• **Collected data entries**

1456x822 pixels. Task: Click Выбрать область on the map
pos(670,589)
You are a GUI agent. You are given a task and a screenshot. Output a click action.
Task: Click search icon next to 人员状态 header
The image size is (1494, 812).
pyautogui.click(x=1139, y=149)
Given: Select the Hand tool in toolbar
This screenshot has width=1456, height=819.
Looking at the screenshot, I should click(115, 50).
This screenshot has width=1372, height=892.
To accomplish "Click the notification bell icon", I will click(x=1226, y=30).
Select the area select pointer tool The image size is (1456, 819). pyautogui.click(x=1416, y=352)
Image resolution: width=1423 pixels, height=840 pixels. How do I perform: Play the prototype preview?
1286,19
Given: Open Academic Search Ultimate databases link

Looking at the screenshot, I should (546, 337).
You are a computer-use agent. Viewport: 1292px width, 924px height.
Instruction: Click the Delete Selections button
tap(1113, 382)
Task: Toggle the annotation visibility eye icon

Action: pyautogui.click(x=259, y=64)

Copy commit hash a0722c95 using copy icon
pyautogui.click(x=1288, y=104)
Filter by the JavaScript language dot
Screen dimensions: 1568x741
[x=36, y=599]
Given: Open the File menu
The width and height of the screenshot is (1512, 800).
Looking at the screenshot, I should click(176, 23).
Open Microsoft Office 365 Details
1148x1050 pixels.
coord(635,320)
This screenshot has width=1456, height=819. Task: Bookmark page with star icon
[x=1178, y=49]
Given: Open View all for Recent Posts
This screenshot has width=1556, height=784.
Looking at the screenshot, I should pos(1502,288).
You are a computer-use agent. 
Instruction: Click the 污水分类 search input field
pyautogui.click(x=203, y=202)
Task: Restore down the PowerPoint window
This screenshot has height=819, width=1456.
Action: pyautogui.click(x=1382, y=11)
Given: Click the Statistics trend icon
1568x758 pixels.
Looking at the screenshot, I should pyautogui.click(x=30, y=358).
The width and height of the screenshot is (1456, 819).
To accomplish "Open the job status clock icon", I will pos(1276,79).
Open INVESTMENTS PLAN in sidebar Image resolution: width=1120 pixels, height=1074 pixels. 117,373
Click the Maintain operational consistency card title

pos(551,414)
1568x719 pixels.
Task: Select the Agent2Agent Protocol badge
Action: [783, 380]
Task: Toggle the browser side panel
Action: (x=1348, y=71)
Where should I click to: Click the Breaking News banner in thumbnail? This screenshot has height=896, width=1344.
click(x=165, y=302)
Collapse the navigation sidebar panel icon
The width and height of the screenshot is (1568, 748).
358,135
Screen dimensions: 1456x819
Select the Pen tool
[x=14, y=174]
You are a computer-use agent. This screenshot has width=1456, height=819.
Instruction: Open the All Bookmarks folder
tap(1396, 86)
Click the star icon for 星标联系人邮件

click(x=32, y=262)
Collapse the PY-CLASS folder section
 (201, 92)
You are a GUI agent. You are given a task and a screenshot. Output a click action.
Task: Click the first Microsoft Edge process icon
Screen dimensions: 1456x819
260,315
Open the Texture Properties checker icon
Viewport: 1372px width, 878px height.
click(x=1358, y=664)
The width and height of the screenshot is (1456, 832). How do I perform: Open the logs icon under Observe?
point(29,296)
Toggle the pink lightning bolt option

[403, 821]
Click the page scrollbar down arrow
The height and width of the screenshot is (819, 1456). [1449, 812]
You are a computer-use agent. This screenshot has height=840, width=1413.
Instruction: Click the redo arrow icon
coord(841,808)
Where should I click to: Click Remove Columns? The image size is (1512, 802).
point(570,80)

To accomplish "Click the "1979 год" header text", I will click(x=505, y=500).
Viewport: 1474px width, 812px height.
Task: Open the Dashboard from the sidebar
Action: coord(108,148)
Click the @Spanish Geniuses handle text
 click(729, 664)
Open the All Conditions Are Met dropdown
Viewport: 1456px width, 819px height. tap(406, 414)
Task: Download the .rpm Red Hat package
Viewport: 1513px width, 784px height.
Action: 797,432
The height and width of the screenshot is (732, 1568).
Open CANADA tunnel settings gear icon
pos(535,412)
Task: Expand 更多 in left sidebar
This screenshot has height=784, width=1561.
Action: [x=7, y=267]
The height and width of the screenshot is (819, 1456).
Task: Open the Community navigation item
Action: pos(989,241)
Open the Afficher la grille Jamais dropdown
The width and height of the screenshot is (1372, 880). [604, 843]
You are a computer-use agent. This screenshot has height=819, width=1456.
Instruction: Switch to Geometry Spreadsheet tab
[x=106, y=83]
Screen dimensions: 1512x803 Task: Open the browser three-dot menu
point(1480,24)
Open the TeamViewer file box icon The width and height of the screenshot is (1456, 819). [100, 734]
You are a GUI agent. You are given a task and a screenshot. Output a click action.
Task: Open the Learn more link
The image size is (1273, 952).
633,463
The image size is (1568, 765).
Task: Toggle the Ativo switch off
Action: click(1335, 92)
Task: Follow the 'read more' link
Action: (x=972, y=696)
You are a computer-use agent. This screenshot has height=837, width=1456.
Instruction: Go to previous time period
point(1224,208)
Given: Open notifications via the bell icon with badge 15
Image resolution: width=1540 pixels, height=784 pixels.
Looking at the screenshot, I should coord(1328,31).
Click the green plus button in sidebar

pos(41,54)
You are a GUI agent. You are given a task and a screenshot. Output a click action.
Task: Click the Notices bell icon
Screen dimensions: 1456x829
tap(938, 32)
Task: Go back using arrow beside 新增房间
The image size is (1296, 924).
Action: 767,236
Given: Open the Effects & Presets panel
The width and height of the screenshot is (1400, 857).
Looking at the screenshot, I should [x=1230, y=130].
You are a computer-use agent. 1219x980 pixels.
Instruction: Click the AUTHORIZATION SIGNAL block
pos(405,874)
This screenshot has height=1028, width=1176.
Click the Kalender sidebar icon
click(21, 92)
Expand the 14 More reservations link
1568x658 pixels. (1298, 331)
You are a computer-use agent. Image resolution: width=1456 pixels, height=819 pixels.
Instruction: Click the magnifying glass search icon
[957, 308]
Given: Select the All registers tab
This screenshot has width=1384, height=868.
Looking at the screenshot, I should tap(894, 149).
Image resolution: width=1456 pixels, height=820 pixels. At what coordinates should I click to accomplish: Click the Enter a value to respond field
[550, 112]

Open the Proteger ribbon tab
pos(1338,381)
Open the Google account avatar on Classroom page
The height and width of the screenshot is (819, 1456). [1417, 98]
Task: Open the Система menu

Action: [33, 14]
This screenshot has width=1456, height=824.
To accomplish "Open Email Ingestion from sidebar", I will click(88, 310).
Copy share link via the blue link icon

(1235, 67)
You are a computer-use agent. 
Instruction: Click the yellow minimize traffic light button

• **Your objective**
Once you find the line with "Viewport: 1513px width, 784px height." in the entries above, output it and each line after it up to and including the line with "Task: Click the Notices bell icon", and nothing else.

• **Exercise answer**
Viewport: 1513px width, 784px height.
Action: 797,432
The height and width of the screenshot is (732, 1568).
Open CANADA tunnel settings gear icon
pos(535,412)
Task: Expand 更多 in left sidebar
This screenshot has height=784, width=1561.
Action: [x=7, y=267]
The height and width of the screenshot is (819, 1456).
Task: Open the Community navigation item
Action: pos(989,241)
Open the Afficher la grille Jamais dropdown
The width and height of the screenshot is (1372, 880). [604, 843]
You are a computer-use agent. This screenshot has height=819, width=1456.
Instruction: Switch to Geometry Spreadsheet tab
[x=106, y=83]
Screen dimensions: 1512x803 Task: Open the browser three-dot menu
point(1480,24)
Open the TeamViewer file box icon The width and height of the screenshot is (1456, 819). [100, 734]
You are a GUI agent. You are given a task and a screenshot. Output a click action.
Task: Open the Learn more link
The image size is (1273, 952).
633,463
The image size is (1568, 765).
Task: Toggle the Ativo switch off
Action: click(1335, 92)
Task: Follow the 'read more' link
Action: (x=972, y=696)
You are a computer-use agent. This screenshot has height=837, width=1456.
Instruction: Go to previous time period
point(1224,208)
Given: Open notifications via the bell icon with badge 15
Image resolution: width=1540 pixels, height=784 pixels.
Looking at the screenshot, I should coord(1328,31).
Click the green plus button in sidebar

pos(41,54)
You are a GUI agent. You are given a task and a screenshot. Output a click action.
Task: Click the Notices bell icon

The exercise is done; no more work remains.